>> BEGIN Page extract

The drawback is that cassandra isn't very good in indexing by value. There are secondary indexes, but they should be used only to index a column or two, not each of million of columns.
There are two options to address this issue:
Materialised views (described, for example, here: http://maxgrinev.com/2010/07/12/do-you-really-need-sql-to-do-it-all-in-cassandra/). This allows to build some set of predefined queries, probably quite complex ones.
Ad-hoc querying is possible with some sort of map/reduce job, that effectively iterates over the whole dataset. This might sound scary, but still it's pretty fast: Cassandra stores all data in SSTables, and this iterating might be implemented to scan data files sequentially.
Start from a desired set of queries and structure your column families to support those views. Especially with so few fields involved, each CF can act cheaply as its own indexed view of your data. During a fetch, the key will partition the data ultimately to one specific Cassandra node that can rapidly stream a set of wide rows to your app server in a pre-determined order. This plays to one of Cassandra's strengths, as the fragmentation of that read on physical media (when not cached) is extremely low compared to bouncing around the various tracks and sectors on an indexed search of an RDBMS table.
One useful approach when available is to select your key to segment the data such that a full scan of all columns in that segment is a reasonable proposition, and a good rough fit for your query. Then, you filter what you don't need, even if that filtering is performed in your client (app server). All reviews for a movie is a good example. Even if you filter the positive reviews or provide only recent reviews or a summary, you might still reasonably fetch all rows for that key and then toss what you don't need.
Another option is if you can figure out how to partition data(by time, by category), playOrm offers a solution of doing S-SQL into a partition which is very fast. It is very much like an RDBMS EXCEPT that you partition the data to stay scalable and can have as many partitions as you want. partitions can contain millions of rows(I would not exceed 10 million rows though in a partition).
later,
Dean

>> END Page extract
>> BEGIN Dataset section

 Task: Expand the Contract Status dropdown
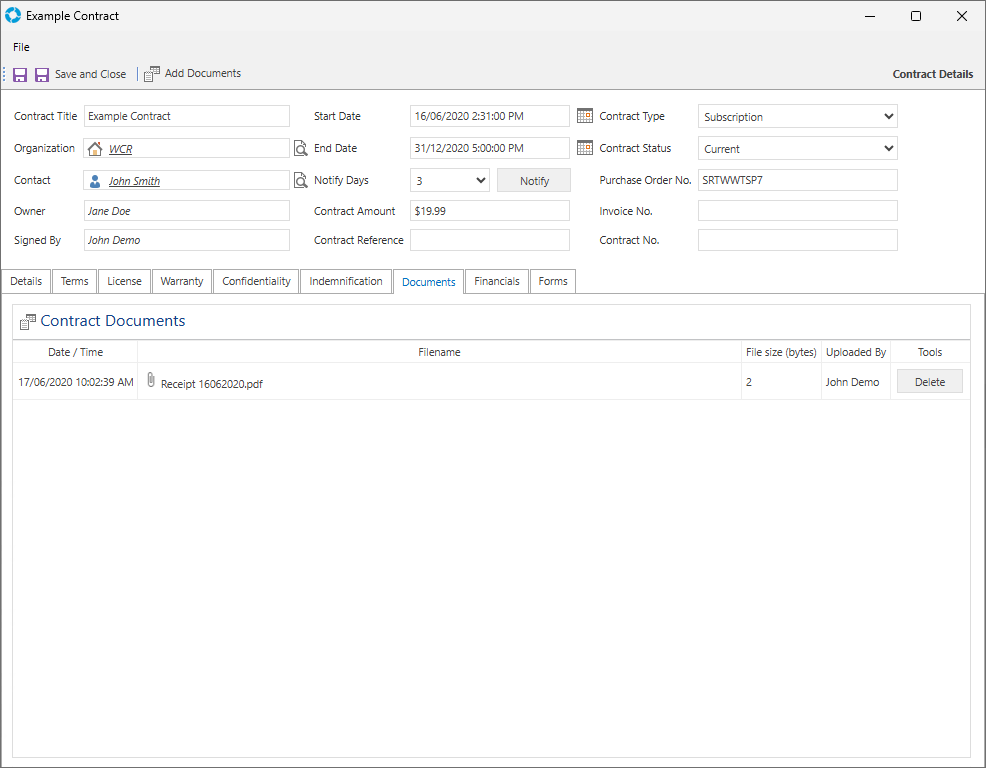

>> END Dataset section

Goal of the exercise → Retype the passage from the Cassandra indexing text above that begins with the words containing "Ad-hoc querying is" and ends with "an RDBMS table.".

Full response →
Ad-hoc querying is possible with some sort of map/reduce job, that effectively iterates over the whole dataset. This might sound scary, but still it's pretty fast: Cassandra stores all data in SSTables, and this iterating might be implemented to scan data files sequentially.
Start from a desired set of queries and structure your column families to support those views. Especially with so few fields involved, each CF can act cheaply as its own indexed view of your data. During a fetch, the key will partition the data ultimately to one specific Cassandra node that can rapidly stream a set of wide rows to your app server in a pre-determined order. This plays to one of Cassandra's strengths, as the fragmentation of that read on physical media (when not cached) is extremely low compared to bouncing around the various tracks and sectors on an indexed search of an RDBMS table.